When your columnist started advising representatives from foreign businesses how to get into the Chinese market, the first and second things he told them was to stay out of politics and repeat the phrase “win-win co-operation” ad nauseam. Nowadays, he has to change his strategy and tell them to vocally get into politics – by supporting the Party and the People’s Leader Xi Jinping unequivocally and vocally. This is because companies are increasingly forced to publicize their allegiance to the Communist Party of China or risk losing access to the world’s biggest consumer market.
This pressure comes from the usual suspects: the actual Party apparatchiks, but also from the consumers themselves, who are increasingly jingoistic in their own vocal support for the Party. There is no win-win anymore. The Party wants to be the only winner, especially when the current occupant of the White House promised his electorate that they would win so much, they would get “tired of winning.”
The Party has celebrated a “big win” in the case of Cathay Pacific Airways. It is a disturbing example of official pressure dictated by the Party, one might call this “centrally planned arm-twisting.” The company’s chief executive, Rupert Hogg, and Chief Customer and Commercial Officer, Paul Loo, both resigned. They were deemed insufficiently patriotic in the face of the Hong Kong protests and became high profile sacrificial lambs on the altar of Xi Jinping. This week, John Slosar resigned as chairman too. These victories come at a time when President Xi is also increasingly portrayed by the Party press as the powerful leader to guide the nation to victory in the Sino-American trade war. On both fronts, the victories may prove to be hollow – and the painful price for “winning” will mostly be paid by Chinese consumers.
If Beijing continues to pressure foreign companies to toe the Party line – and publicize doing so – and if it continues to engage in tit-for-tat sniping with the erratic trade warring White House, it be will inflict damage not just on the cowed “hostile foreign forces,” but on its own economy, eventually hurting the purchasing power of the Chinese people. Even without having to worry about inconveniences such as elections and scathing comments in a free press, the Party is in danger of not keeping up its end in its unwritten social contract with the people: “you stay out of politics, we’ll give you the opportunities to get rich.” This was once the domestic “win-win” that the Party promised the people, but the people have not won recently.

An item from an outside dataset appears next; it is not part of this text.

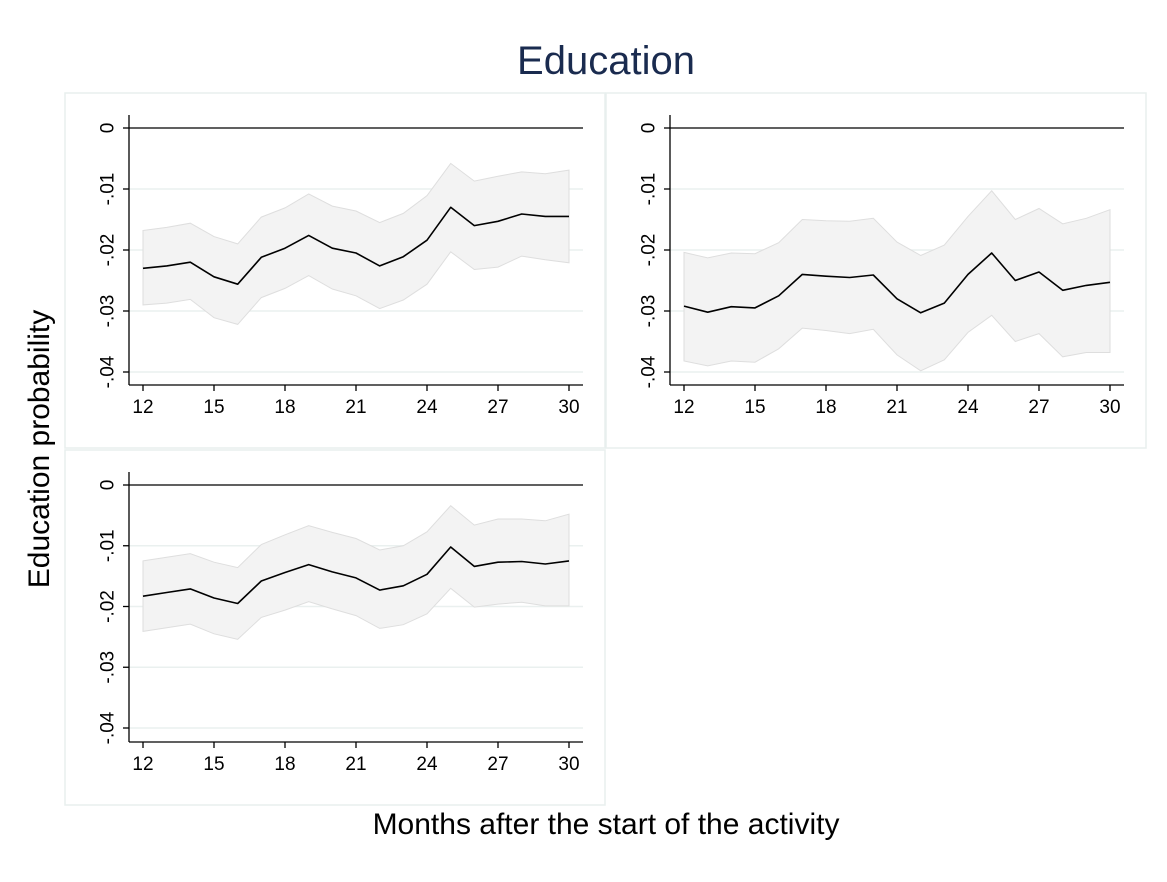  What do you see at coordinates (40, 450) in the screenshot?
I see `y-axis-title: Education probability` at bounding box center [40, 450].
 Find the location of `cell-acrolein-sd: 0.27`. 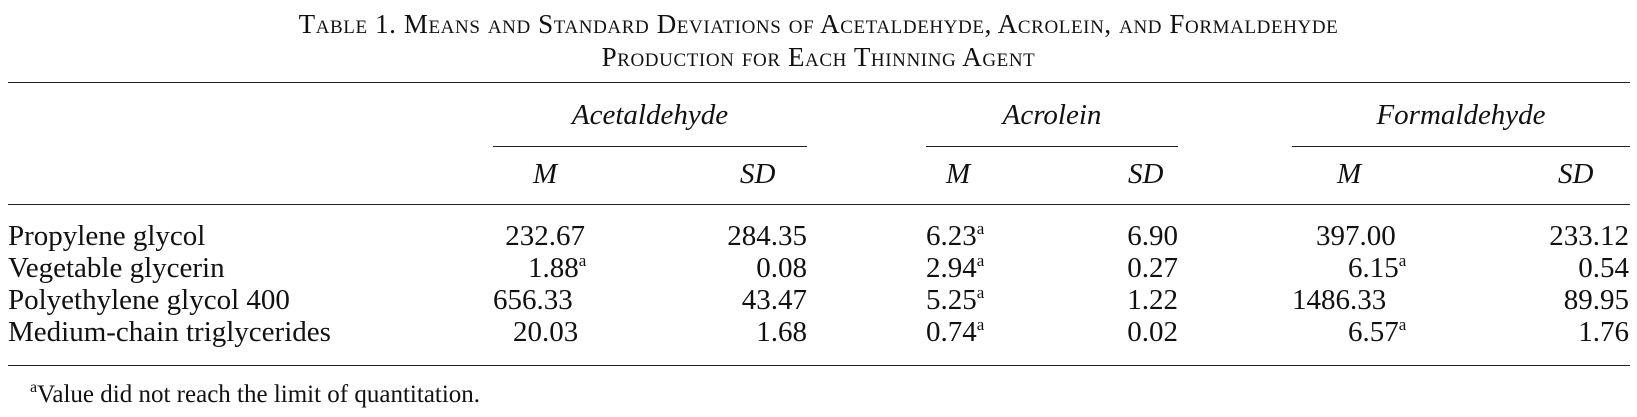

Beijing’s bullying also cuts deep self-inflicted wounds in its attempts to persuade the world that its flagship companies can be trusted. On the one hand, the Party seems to have a veto on who will run Cathay Pacific. On the other hand, it issues solemn promises that a company like Huawei is completely independent and transparent. One of these two must be false. China either believes in the freedom of companies to select their own boards and managers or it doesn’t. The fact that the Party press revels in the knowledge that the Party can strong-arm businesses into following its diktats is not good for China’s own national champions to enter the global marketplace, especially in sensitive segments of western markets, such as telecoms infrastructure.
Meanwhile, multinational businesses are left with only bad choices. Western investors and regulators will punish them if they are seen to be coerced by Beijing, but Beijing threatens to cut them off from the consumer market. And if they try to walk an increasingly narrow middle ground between these two options, there are the Chinese consumers, who, easily whipped up online by influencers falling over themselves to prove their loyalty to the People’s Leader, accept nothing less than apologetic grovelling from evil western capitalists.
Here, Cathay Pacific is again a case in point. The Global Times, a nationalist tabloid owned by the People’s Daily, was at the forefront of the attack. In its continuing strategy of wanting to be “redder than red” the newspaper survives on adding fuel to whatever nationalist fire the Party has deemed appropriate for lighting. It seems that it sometimes even goes after targets that are then retroactively deemed hostile by the Party, the two entities intertwined in such a way that outside observers cannot decide if the nationalism leads the socialism or the other way round. For instance, the tabloid has recently started denouncing the big four accountancy firms because of suspected “unpatriotic” behavior among their Hong Kong employees – meaning support for the anti-extradition treaty protests that have evolved into full-fledged calls for democracy.
Although businesses can no longer afford to stay out of politics, Chinese leaders still love to talk about win-win co-operation with foreign governments and companies. Indeed, in a free market and with little government interference, all trade and economic co-operation will, by and large, be win-win. There are only a few people in the world who cannot see this basic truth, but unfortunately, two of these people are also Presidents of the world’s largest economies. One of the pair is President for Life and the other might be replaced by one of the plethora of candidates of a Democratic Party, that has also all but abandoned common sense when it comes to free trade and the role of government. Win-win co-operation is increasingly seen as an aspect of “globalism” in the west and as a meaningless phrase in China.
The era of win-win is over. We are in danger of entering an era of lose-lose.